Are Gold Miners, ETFs a Value Trap? | ETF Trends

While gold miner stocks and sector-related exchange traded funds look cheap after underperforming broader equities for years, some caution investors against betting too heavily on this area of the market as the sector rallies on strengthening bullion prices.

“We believe that gold miners are a value trap for now,” ETF Securities’ James Butterfill, Head of Research and Investment Strategist, and Aneeka Gupta, Associate Equity and Commodities Strategist, said in a research note.

Gold miners currently trade at about a 59% discount to gold prices since 2009, have a price-to-book value of 1.0x and an average dividend yield of 2.8%, which makes the sector look attractive from a valuation standpoint.

For instance, the Market Vectors Gold Miners ETF (NYSEArca: GDX), the largest and most heavily traded gold miners ETF, is trading at a 0.8 price-to-book.

ETF Securities argues that gold miners don’t offer the best value in the mining space – miners have an average P/B of 0.69 and an average dividend yield of 5.5%.

A value trap refers to a cheap security that has been trading at low multiples of earnings, cash flow or book value for an extended period of time.

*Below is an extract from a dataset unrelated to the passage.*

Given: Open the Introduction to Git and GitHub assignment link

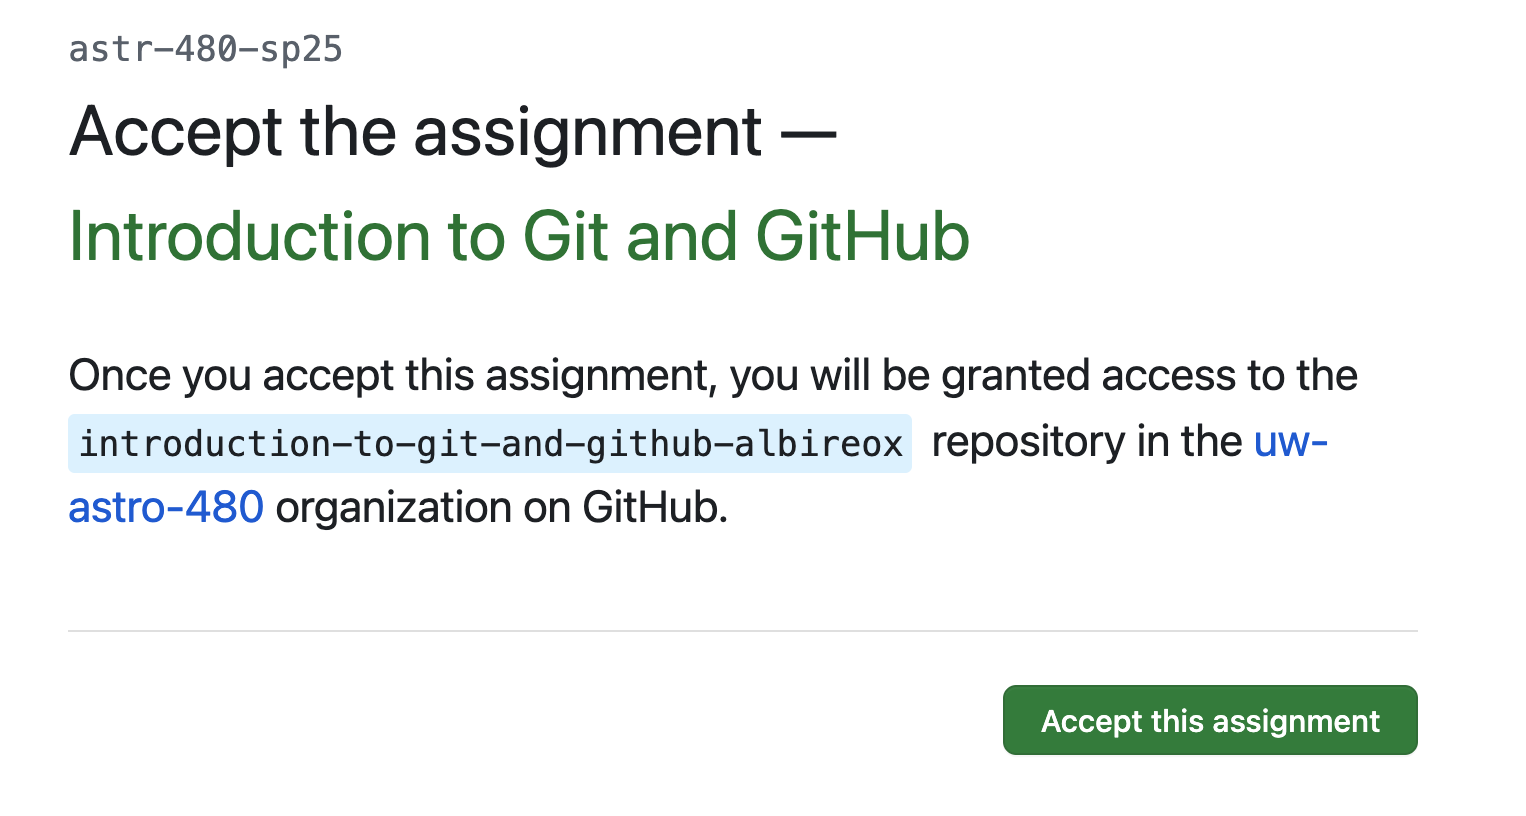Looking at the screenshot, I should point(518,236).
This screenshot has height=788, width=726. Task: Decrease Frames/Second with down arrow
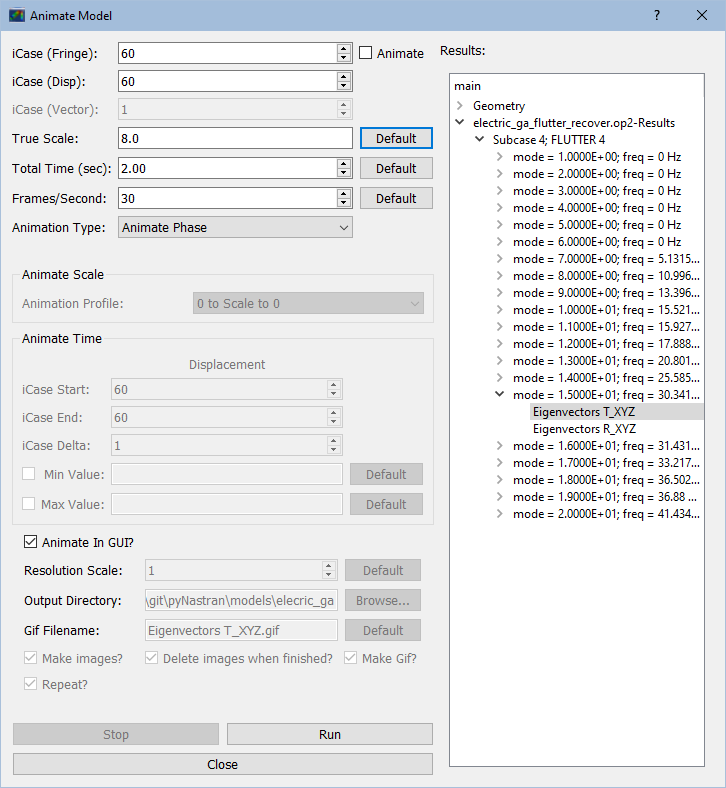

Investors are attracted to the bargain pick, but the trap occurs when the stocks never improve. If a security exhibits low multiples for an extended period, the indicator may suggest that the company or sector is in trouble.

Moreover, the strategists point out that costs keep rising, which has narrowed profit margins among gold miners. Recent mine closures have not improved margins. Current mining operations are also facing deteriorating ore grades. The recent decline in energy prices and depreciating currencies where local miners operate have also had minimal beneficial impact on cash costs.